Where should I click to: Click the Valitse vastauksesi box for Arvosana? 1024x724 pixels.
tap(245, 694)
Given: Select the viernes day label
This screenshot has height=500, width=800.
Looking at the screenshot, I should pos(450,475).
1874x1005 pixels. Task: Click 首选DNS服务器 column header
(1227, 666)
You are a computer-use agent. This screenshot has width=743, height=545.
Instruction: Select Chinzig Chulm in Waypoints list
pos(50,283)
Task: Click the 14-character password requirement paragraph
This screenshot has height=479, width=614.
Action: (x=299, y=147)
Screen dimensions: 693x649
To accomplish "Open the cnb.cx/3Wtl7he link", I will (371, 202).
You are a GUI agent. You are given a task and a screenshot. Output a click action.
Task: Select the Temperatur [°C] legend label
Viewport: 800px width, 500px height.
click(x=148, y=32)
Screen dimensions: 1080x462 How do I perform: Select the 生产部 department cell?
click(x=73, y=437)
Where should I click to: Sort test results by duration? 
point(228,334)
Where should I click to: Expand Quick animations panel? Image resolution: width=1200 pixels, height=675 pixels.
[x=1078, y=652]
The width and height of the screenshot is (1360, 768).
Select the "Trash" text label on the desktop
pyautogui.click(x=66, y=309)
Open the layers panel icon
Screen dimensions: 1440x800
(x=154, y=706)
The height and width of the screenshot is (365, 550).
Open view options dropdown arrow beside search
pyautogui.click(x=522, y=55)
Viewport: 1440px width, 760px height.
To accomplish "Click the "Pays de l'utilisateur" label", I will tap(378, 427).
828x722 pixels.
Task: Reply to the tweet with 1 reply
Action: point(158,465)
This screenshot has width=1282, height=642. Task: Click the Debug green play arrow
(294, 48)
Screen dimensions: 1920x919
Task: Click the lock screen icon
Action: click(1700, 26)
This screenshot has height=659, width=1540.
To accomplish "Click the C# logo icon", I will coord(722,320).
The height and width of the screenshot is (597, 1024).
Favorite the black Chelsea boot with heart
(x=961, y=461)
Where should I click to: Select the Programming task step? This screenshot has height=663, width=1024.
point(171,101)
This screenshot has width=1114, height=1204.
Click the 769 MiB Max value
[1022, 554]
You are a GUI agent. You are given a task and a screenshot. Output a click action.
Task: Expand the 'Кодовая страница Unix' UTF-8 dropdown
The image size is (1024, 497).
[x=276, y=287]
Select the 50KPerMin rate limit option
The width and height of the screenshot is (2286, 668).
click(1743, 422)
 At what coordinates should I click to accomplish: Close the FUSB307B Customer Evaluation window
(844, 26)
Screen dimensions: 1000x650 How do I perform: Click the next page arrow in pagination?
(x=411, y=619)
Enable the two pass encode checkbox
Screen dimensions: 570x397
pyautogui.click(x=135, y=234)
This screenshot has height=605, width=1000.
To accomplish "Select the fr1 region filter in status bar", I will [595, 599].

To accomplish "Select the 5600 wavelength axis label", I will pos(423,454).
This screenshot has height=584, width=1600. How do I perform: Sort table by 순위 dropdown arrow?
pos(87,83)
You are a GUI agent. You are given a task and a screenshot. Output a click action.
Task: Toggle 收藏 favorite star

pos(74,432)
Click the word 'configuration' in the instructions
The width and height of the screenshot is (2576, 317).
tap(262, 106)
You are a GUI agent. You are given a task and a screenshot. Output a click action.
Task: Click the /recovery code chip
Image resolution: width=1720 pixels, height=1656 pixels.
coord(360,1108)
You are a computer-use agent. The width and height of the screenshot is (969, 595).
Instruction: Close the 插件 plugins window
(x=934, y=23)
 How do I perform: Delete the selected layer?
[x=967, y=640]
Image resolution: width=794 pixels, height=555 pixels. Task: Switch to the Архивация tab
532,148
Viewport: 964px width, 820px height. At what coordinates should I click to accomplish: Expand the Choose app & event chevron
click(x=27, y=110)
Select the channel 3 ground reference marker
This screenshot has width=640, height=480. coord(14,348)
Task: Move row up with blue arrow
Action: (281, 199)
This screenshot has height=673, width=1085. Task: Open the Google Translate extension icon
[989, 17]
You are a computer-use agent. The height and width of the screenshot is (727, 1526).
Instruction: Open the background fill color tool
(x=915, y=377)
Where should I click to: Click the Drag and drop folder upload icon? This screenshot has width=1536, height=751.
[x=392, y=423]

####

Task statement
Please set down each entry again, word for word.

Written reply
Where should I click to: Click the Valitse vastauksesi box for Arvosana? 1024x724 pixels.
tap(245, 694)
Given: Select the viernes day label
This screenshot has height=500, width=800.
Looking at the screenshot, I should pos(450,475).
1874x1005 pixels. Task: Click 首选DNS服务器 column header
(1227, 666)
You are a computer-use agent. This screenshot has width=743, height=545.
Instruction: Select Chinzig Chulm in Waypoints list
pos(50,283)
Task: Click the 14-character password requirement paragraph
This screenshot has height=479, width=614.
Action: (x=299, y=147)
Screen dimensions: 693x649
To accomplish "Open the cnb.cx/3Wtl7he link", I will (371, 202).
You are a GUI agent. You are given a task and a screenshot. Output a click action.
Task: Select the Temperatur [°C] legend label
Viewport: 800px width, 500px height.
click(x=148, y=32)
Screen dimensions: 1080x462 How do I perform: Select the 生产部 department cell?
click(x=73, y=437)
Where should I click to: Sort test results by duration? 
point(228,334)
Where should I click to: Expand Quick animations panel? Image resolution: width=1200 pixels, height=675 pixels.
[x=1078, y=652]
The width and height of the screenshot is (1360, 768).
Select the "Trash" text label on the desktop
pyautogui.click(x=66, y=309)
Open the layers panel icon
Screen dimensions: 1440x800
(x=154, y=706)
The height and width of the screenshot is (365, 550).
Open view options dropdown arrow beside search
pyautogui.click(x=522, y=55)
Viewport: 1440px width, 760px height.
To accomplish "Click the "Pays de l'utilisateur" label", I will tap(378, 427).
828x722 pixels.
Task: Reply to the tweet with 1 reply
Action: point(158,465)
This screenshot has width=1282, height=642. Task: Click the Debug green play arrow
(294, 48)
Screen dimensions: 1920x919
Task: Click the lock screen icon
Action: click(1700, 26)
This screenshot has height=659, width=1540.
To accomplish "Click the C# logo icon", I will coord(722,320).
The height and width of the screenshot is (597, 1024).
Favorite the black Chelsea boot with heart
(x=961, y=461)
Where should I click to: Select the Programming task step? This screenshot has height=663, width=1024.
point(171,101)
This screenshot has width=1114, height=1204.
Click the 769 MiB Max value
[1022, 554]
You are a GUI agent. You are given a task and a screenshot. Output a click action.
Task: Expand the 'Кодовая страница Unix' UTF-8 dropdown
The image size is (1024, 497).
[x=276, y=287]
Select the 50KPerMin rate limit option
The width and height of the screenshot is (2286, 668).
click(1743, 422)
 At what coordinates should I click to accomplish: Close the FUSB307B Customer Evaluation window
(844, 26)
Screen dimensions: 1000x650 How do I perform: Click the next page arrow in pagination?
(x=411, y=619)
Enable the two pass encode checkbox
Screen dimensions: 570x397
pyautogui.click(x=135, y=234)
This screenshot has height=605, width=1000.
To accomplish "Select the fr1 region filter in status bar", I will [595, 599].

To accomplish "Select the 5600 wavelength axis label", I will pos(423,454).
This screenshot has height=584, width=1600. How do I perform: Sort table by 순위 dropdown arrow?
pos(87,83)
You are a GUI agent. You are given a task and a screenshot. Output a click action.
Task: Toggle 收藏 favorite star

pos(74,432)
Click the word 'configuration' in the instructions
The width and height of the screenshot is (2576, 317).
tap(262, 106)
You are a GUI agent. You are given a task and a screenshot. Output a click action.
Task: Click the /recovery code chip
Image resolution: width=1720 pixels, height=1656 pixels.
coord(360,1108)
You are a computer-use agent. The width and height of the screenshot is (969, 595).
Instruction: Close the 插件 plugins window
(x=934, y=23)
 How do I perform: Delete the selected layer?
[x=967, y=640]
Image resolution: width=794 pixels, height=555 pixels. Task: Switch to the Архивация tab
532,148
Viewport: 964px width, 820px height. At what coordinates should I click to accomplish: Expand the Choose app & event chevron
click(x=27, y=110)
Select the channel 3 ground reference marker
This screenshot has width=640, height=480. coord(14,348)
Task: Move row up with blue arrow
Action: (281, 199)
This screenshot has height=673, width=1085. Task: Open the Google Translate extension icon
[989, 17]
You are a computer-use agent. The height and width of the screenshot is (727, 1526).
Instruction: Open the background fill color tool
(x=915, y=377)
Where should I click to: Click the Drag and drop folder upload icon? This screenshot has width=1536, height=751.
[x=392, y=423]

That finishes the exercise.